Vinyl Record Reviews
Booker T & The MG'sは、1962年にテネシー州メンフィスで結成されたアメリカのインストゥルメンタル・リズム&ブルース/ソウル・コンボだ。Staxレコードの専属バックバンドとして知られ、レーベルの多くの録音で演奏とプロデュースを担った。
バンド名は、オルガン奏者Booker T. Jonesの名前と、「Memphis Group」の頭文字MGを組み合わせたものとされる。中心メンバーはBooker T. Jones、Steve Cropper、Donald “Duck” Dunn、Al Jackson Jr.で、初期ベーシストにはLewis Steinbergがいた。その後、1963年にDunnが加わっている。

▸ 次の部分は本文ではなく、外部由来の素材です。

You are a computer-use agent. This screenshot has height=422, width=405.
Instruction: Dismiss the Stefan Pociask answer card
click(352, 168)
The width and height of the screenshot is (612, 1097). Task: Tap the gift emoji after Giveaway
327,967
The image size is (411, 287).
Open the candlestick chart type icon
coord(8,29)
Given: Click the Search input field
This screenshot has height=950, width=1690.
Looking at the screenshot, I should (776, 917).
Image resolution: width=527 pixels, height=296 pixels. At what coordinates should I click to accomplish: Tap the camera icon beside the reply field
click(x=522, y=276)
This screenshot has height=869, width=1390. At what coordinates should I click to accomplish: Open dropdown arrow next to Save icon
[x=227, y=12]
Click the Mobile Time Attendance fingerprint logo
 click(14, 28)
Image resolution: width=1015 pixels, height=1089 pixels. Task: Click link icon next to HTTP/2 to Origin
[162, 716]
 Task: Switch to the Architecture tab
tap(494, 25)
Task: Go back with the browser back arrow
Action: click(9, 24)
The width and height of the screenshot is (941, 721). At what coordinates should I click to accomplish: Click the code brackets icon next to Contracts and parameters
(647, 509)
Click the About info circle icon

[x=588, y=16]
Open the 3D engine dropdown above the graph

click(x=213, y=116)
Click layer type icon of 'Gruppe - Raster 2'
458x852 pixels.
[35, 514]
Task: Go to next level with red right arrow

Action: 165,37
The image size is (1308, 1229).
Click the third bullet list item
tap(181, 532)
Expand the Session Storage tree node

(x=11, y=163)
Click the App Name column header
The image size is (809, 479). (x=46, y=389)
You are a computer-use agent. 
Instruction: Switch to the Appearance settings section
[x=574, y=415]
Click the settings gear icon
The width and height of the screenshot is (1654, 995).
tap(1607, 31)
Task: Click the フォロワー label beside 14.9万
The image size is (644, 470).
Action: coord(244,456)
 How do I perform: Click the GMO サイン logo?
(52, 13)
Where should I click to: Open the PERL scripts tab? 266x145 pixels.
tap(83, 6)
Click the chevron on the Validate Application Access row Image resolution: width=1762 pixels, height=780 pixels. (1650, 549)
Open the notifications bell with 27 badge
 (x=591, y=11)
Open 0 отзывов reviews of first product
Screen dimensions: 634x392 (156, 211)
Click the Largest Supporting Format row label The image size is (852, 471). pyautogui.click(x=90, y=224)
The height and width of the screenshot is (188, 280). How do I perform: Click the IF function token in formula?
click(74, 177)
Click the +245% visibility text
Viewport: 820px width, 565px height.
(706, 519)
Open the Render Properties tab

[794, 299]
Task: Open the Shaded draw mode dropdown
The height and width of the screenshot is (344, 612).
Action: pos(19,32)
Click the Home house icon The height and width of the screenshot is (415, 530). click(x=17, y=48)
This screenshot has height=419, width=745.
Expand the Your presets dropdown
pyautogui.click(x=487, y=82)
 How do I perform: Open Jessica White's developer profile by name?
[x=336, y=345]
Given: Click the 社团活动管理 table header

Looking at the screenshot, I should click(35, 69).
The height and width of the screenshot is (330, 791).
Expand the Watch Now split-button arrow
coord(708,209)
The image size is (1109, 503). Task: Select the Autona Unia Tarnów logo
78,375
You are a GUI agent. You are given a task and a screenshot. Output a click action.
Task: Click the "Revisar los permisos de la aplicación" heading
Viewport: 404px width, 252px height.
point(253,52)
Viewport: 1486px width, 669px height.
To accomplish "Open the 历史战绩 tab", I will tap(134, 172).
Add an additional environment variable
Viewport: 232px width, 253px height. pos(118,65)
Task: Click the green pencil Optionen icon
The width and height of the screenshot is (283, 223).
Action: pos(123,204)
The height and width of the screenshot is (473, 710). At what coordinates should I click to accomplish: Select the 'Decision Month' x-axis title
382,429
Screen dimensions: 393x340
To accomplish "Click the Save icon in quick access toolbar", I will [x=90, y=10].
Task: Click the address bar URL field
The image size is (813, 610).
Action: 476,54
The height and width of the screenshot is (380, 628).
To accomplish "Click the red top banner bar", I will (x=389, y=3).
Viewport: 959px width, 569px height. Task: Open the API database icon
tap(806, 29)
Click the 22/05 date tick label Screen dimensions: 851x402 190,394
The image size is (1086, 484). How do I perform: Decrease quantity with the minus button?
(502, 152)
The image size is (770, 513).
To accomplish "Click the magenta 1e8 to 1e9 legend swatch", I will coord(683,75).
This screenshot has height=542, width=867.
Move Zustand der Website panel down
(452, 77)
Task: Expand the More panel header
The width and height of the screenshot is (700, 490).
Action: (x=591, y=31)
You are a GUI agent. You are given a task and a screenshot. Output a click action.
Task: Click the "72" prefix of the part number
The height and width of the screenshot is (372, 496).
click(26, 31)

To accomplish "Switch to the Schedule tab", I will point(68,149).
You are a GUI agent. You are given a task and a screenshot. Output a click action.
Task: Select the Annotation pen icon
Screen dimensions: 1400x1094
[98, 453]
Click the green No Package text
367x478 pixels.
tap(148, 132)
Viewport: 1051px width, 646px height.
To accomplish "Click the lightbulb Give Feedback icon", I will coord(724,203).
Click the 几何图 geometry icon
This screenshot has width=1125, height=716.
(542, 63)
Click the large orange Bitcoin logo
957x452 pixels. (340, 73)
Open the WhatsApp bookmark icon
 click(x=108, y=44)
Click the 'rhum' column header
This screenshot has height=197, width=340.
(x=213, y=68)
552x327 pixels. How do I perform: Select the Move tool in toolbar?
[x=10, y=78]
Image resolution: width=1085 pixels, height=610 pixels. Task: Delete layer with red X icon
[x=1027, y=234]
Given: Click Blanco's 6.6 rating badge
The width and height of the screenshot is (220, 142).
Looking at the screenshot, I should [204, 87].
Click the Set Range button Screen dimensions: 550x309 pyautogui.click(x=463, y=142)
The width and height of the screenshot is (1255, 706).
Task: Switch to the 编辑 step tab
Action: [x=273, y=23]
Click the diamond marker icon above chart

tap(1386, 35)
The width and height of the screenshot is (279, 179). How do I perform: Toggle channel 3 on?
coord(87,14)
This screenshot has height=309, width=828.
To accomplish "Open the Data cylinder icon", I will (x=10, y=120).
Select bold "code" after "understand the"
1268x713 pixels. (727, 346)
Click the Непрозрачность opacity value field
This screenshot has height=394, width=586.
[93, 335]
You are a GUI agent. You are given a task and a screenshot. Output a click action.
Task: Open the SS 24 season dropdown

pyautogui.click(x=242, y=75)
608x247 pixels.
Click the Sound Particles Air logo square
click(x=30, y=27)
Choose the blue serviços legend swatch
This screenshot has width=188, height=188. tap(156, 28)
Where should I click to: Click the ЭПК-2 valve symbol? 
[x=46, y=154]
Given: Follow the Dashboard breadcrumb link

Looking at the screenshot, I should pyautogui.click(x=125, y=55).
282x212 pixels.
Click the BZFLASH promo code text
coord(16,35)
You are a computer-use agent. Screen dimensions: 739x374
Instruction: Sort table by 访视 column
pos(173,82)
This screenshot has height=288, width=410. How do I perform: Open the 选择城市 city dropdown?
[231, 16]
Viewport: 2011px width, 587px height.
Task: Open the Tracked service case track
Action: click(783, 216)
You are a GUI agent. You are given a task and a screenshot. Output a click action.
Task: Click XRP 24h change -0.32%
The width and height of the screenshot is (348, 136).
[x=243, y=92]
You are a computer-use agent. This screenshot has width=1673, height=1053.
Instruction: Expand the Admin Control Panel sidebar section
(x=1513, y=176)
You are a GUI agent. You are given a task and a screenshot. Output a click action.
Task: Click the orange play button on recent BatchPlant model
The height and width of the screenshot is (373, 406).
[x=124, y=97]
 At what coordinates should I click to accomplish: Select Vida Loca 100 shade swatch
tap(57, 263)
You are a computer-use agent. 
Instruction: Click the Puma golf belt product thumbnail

このバンドの特徴としてよく挙げられるのが、黒人と白人が混在する編成だったことだ。キーボードのBooker T. JonesとドラムのAl Jackson Jr.が黒人、ギターのSteve CropperとベースのLewis Steinberg、のちのDonald “Duck” Dunnが白人という構成で、公民権運動期のメンフィスで活動していた。
Staxの共同経営者Al Bellは、街に人種隔離の施設が残る中で、白人の共同経営者と同じ電話を共有し、対等な人間として扱われること自体が当時は珍しかったと証言している。バンドは、そうした環境の中でレーベルの音を支える役割を果たしていた。
Booker T & The MG'sの音は、オルガンを軸にしたリズム&ブルース、ソウル、ファンク寄りの演奏でまとまっている。派手な歌唱を前面に出すタイプではなく、リフ、間、リズムの組み立てで曲を進めるスタイルだ。
Staxのバックバンドとして、Otis Redding、Wilson Pickett、Sam & Daveなどの録音にも参加している。演奏の土台を作るだけでなく、レーベル全体の音像にも深く関わっていた。
代表曲として最もよく知られているのが「Green Onions」だ。1962年夏、Stax創設者Jim Stewartが歌手Billy Lee Rileyのデモ録音を予定していたが、本人が来なかったため、待機していたバンドがジャムのように演奏を始めたことがきっかけで生まれたとされる。
Booker T. Jonesが考えていたオルガンのリフをもとに、15分ほどでほぼ即興の形でまとまり、1962年6月に録音、同年7月にリリースされた。シンプルな構成で、オルガンのフレーズとリズム隊の動きが前に出る曲だ。
「Green Onions」は1999年にグラミー殿堂入りし、2011年には米議会図書館のナショナル・レコーディング・レジストリーにも選ばれている。
バンドは自身の名義でも成功を収め、「Hip Hug-Her」などのヒットを出している。一方で、Staxの中核を支えるセッション・バンドとしての仕事量も多く、表舞台と裏方の両方で存在感を持っていた。
1970年代初頭には、CropperとJonesがレーベルを離れたことで実質的に活動が止まった。1975年に再結成が計画されたが、同年10月にAl Jackson Jr.が自宅で射殺され、再結成は実現しなかった。その後、残るメンバーは1980年代後半以降に何度か再集結しており、Steve Pottsがドラムを務めることもあった。
Booker T & The MG'sの演奏は、後のロックやソウルの現場でも参照され続けた。1978年にはSteve CropperとDonald “Duck” Dunnが映画『ブルース・ブラザーズ』のバックバンドに参加し、映画とデビュー・アルバムの演奏を担当している。
その後も、ボブ・ディランの30周年記念コンサートやニール・ヤングのツアーでハウスバンドを務めるなど、ライブ現場での役割を続けた。バンド自体は1992年にロックの殿堂入りし、2007年にはグラミー生涯功労賞を受けている。
Booker T & The MG'sは、Staxの音を支えたバンドであり、自分たちの名義でもヒットを残したグループだ。メンフィスの現場で生まれた演奏が、そのままソウルやR&Bの重要な土台になっていった、そんな存在として整理できる。